Mumbai : The Reserve Bank of India said economic growth in the current fiscal will accelerate to 7.4 per cent compared to 6.7 per cent in 2016-17 on the back of several favourable domestic factors and improvement in global environment.
In its first bi-monthly monetary policy of 2017-18, it said several indicators are pointing to a modest improvement in the macroeconomic outlook.
These include record production of foodgrains and pulses and recovery in industrial output on the back of turnaround in the manufacturing sector. Also, activity in the services sector appears to be improving as the constraining effect of demonetisation wears off, reports PTI.
“GVA (Gross Value Addition) growth is projected to strengthen to 7.4 per cent in 2017-18 from 6.7 per cent in 2016-17, with risks evenly balanced,” the policy statement said. It had made a similar projection in the previous policy announcement. Several favourable domestic factors are expected to drive this acceleration. “First, the pace of remonetisation will continue to trigger a rebound in discretionary consumer spending.
Activity in cash-intensive retail trade, hotels and restaurants, transportation and unorganised segments has largely been restored,” it said.
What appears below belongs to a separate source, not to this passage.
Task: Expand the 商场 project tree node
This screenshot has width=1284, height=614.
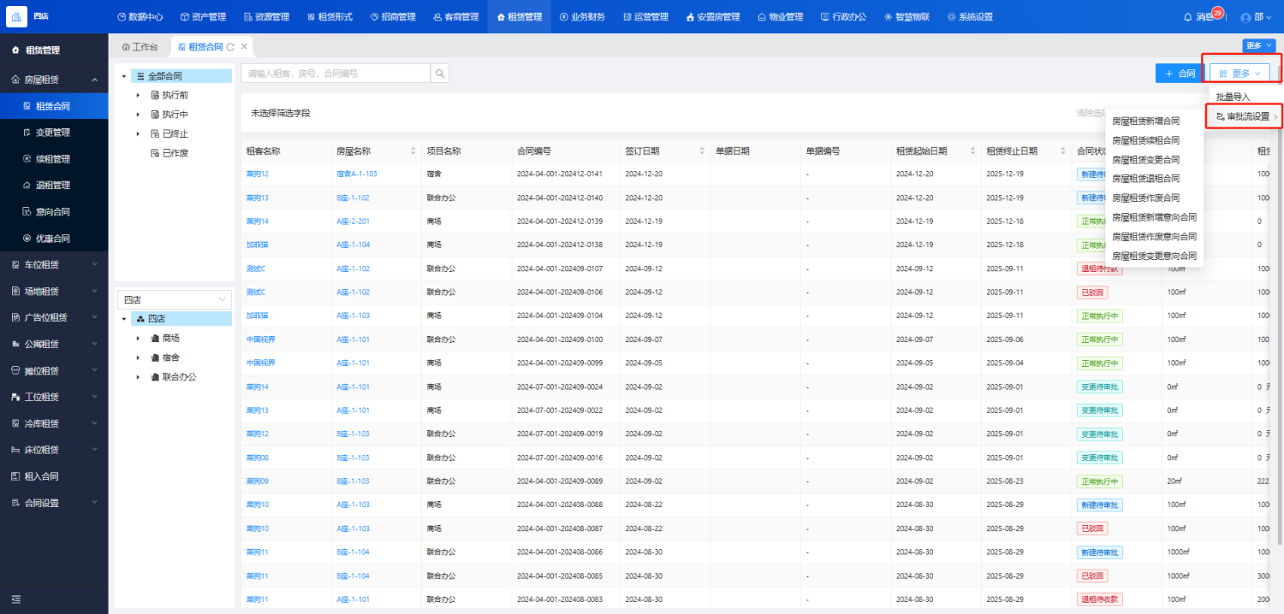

It further noted that significant improvement in transmission of past policy rate reductions into banks’ lending rates post demonetisation should help encourage both consumption and investment demand of healthy corporations. Various proposals in the Union Budget should stimulate capital expenditure, rural demand, and social and physical infrastructure, all of which will invigorate economic activity, the RBI said.
HIGHLIGHTS
l Policy repo rate unchanged at 6.25%, hikes reverse repoto 6%
l Narrows policy rates corridor due to increased liquidity, post demonetisation
l Pegs GVA growth for current fiscal at 7.4% as against 6.7% last year
l Revises MSF, bank rate to 6.5%
l Retail inflation in first half seen at 4.5%, 5% in secondhalf
l Economic indicators point to modest improvement in microeconomic outlook
l Risk evenly balanced around inflation trajectory; upside risk from uncertainty about monsoon
l Upside risk to inflation from GST, poor monsoon, pay commission award
l Further scope for a more complete transmission of policy rates remains, including for small savings rates
l All six MPC members voted in favour of RBI monetary policy
l The next meeting of the Monetary Policy Committee on June 5 and 6.